Tiger Balm is a wonderful wonderful thing. Get yourself to Boots (or a nice asian shop) and buy yourself some!
Ah yes, the wonderful “code brown.” Did you wrap him in blankets, like a toxic burrito, for the nurses to unwrap after your hasty departure? That's SOP here.
Ah yes, the good old blanket wrap. We got a patient from a toilet in a club once, absolutely covered in crap – hands, face, hair, clothes, everything. He was orientated, though he couldn't really explain what had happened (a bit of a psych was our diagnosis). We rolled him up snug as a bug with just his face showing, and transported. Later the casesheet came back from the bosses with a question about why we hadn't checked the guy's BSL!
Truly, there was a lot of woe in that post. 😉
oh yes… saved many a pair of nostrils that has.
Many years ago I asked my Father who was a Senior Nursing Officer in a large psychiatric hospital, how he coped with all the poo and vomit? Its simple son, he replied. Its simply a case of mind set. Shite is shite and puke is puke and I get paid to deal with these things and thats what I do. You just get on with it and put up with the smell, it doesnt last long!Nothing can bee worse than the putrid smell of suppurating leg sores, on a very warm afternoon in mid-July! Put up and shut up!
As a highly untrained amateur, I prescribe bleach. Soak your face and nostrils in a 100% Concentration of bleach for at least a week, and it will get rid of that smell, guranteed!
you smear a bit around your nose and upper lip, and then you can't smell anything else for an hour or so 🙂
Vicks is greasier though, and I don't know about anyone else but it stings my eyes.
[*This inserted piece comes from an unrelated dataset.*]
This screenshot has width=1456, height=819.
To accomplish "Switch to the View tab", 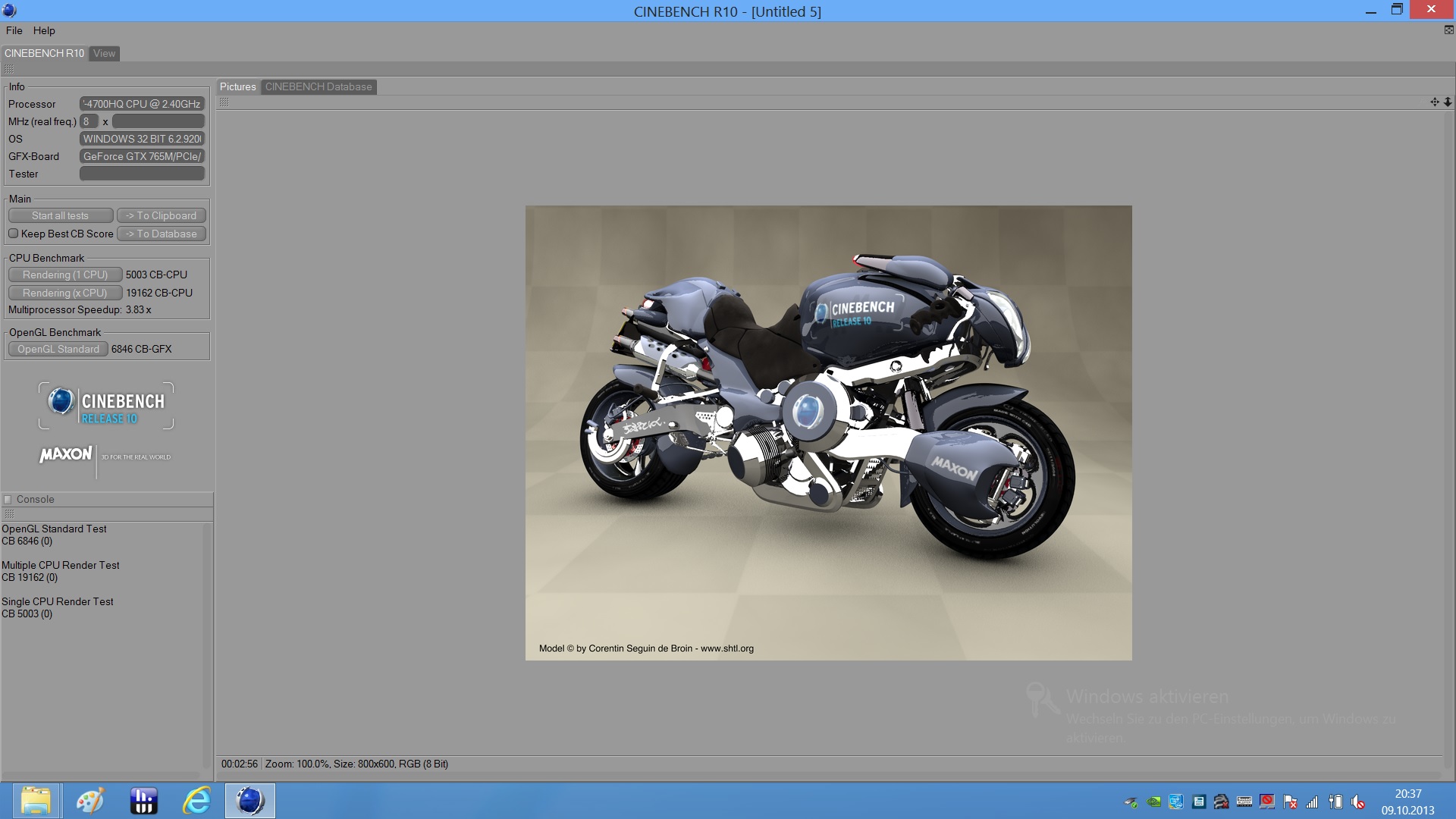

agreed! (about the perfume thing, that is) How about a slogan for the public information film? Like “it's perfume, not marinade…”
If only we had the water…the wipes…the clean clothes…the time…and the inclination.Sure then we'd clean him up.
Funny, one of the things I learned when I was an A&E nurse, was that if the ambulance crew brought them in wrapped up in the blanket, and then said, “you can keep the blanket”, I'd need to wear gloves and an apron in order to unwrap them.
I heard that vicks has a harsh menthol thing thats not actually good for you to inhale (ironically) and can cause irritation. Olbas Oils are good for inhaling when you're bunged up, they don't have that in.
We wrap them in our ubiquitous yellow 'safety blanket', and call them The Human Shit Burrito…Oh, and “the first poo you do” sounds rather like something Dr. Seuss would write. Very good!
I once was called to a woman who had diarrea for 3 days. The smell of the exhaust from the ambulance never smelt so sweet-like a breath of fresh air.